Records from a dataset
========================
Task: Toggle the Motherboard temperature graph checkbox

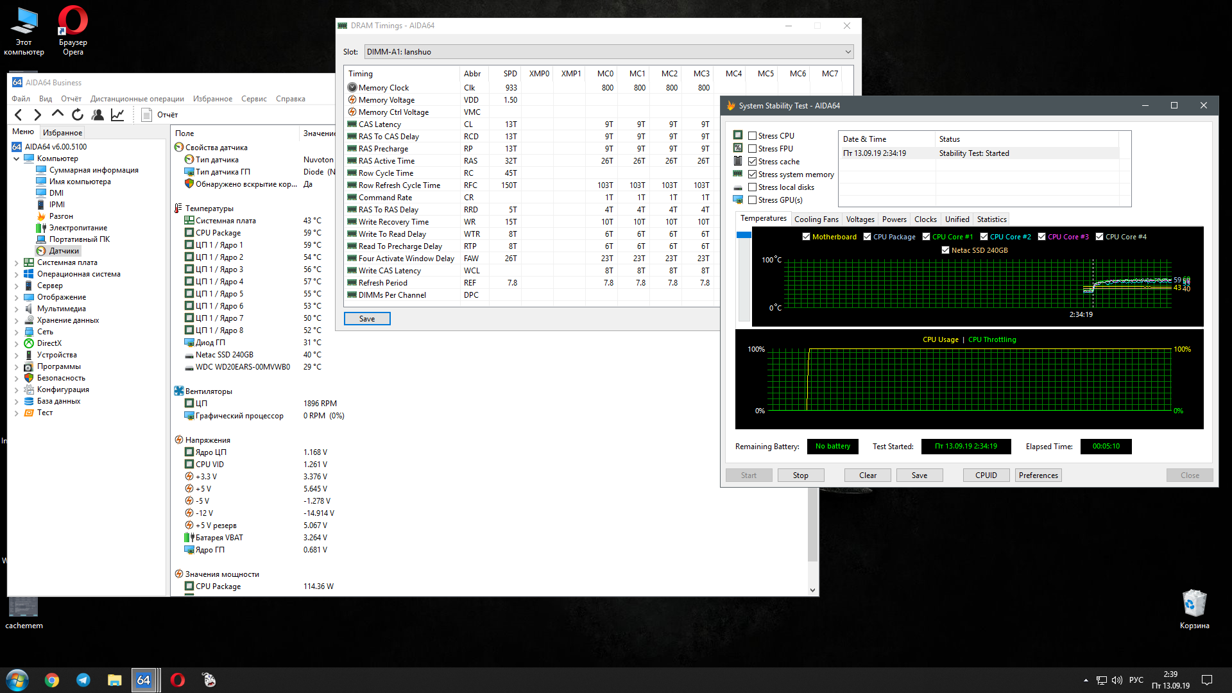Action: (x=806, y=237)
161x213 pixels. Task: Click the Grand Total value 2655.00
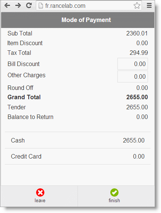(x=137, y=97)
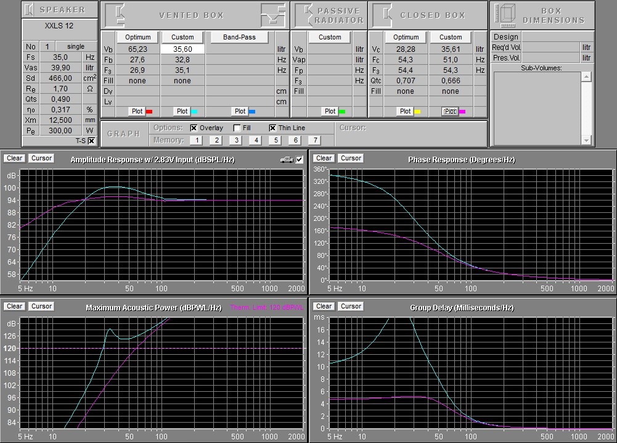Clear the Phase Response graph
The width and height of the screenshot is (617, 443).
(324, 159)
========================
WHAT THE TASK REQUIRES
Turn the records above into a numbered list with one line per item, skipping blank lines and leaving out the pictures.

ANSWER TO THE EXERCISE
1. Task: Toggle the Motherboard temperature graph checkbox
2. Action: (x=806, y=237)
3. 161x213 pixels. Task: Click the Grand Total value 2655.00
4. (x=137, y=97)
5. Clear the Phase Response graph
6. The width and height of the screenshot is (617, 443).
7. (324, 159)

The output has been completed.